为达到上述发明目的,本发明实施例采用了如下的技术方案:
一种煤矿伴生金属的浸出方法,具体包括以下步骤:
S1:将煤矿伴生矿粉碎成矿石粉末后煅烧得煅烧产物A;
S2:向所述煅烧产物A中添加重悬浮液进行浮选,得到下层沉淀物B;
S3:将所述沉淀物B烘干后进行研磨,加入分散剂后混合均匀,得分散溶液C;
S4:向所述分散溶液C中加入强酸进行反应,得反应产物D;
S5:向所述反应产物D中加入沉淀剂后调节溶液pH至碱性,过滤得混合物沉淀E,所述沉淀剂为氯化钴、氯化铯、氯化硒中的一种。
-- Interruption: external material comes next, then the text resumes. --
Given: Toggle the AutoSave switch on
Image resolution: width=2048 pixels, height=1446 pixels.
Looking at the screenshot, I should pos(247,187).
与现有技术相比,本申请先将细化后的伴生矿粉末煅烧,使矿石中的伴生金属转化成金属氧化物,再利用重悬浮液的重力浮选原理使碳上浮,金属氧化物沉淀,从而将煅烧产物中的金属氧化物与碳分离。整个工艺流程设计先通过煅烧与浮选的结合实现了煤矿伴生矿中伴生金属元素的高效提取,后用强酸将所有伴生金属转化为离子态,Ga离子、Ge离子、U离子和Th离子在碱性环境中与Co离子、Ce离子或Se离子可发生共沉淀作用,使各离子从离子态转化为固态分子而沉淀,实现了煤矿伴生矿中Ga、Ge、U、Th等多种伴生金属元素的同时提取,提高了煤矿伴生矿中金属的浸出率和浸出效率,并且浸取原料价格低廉易得,绿色环保,具有较高的实用性。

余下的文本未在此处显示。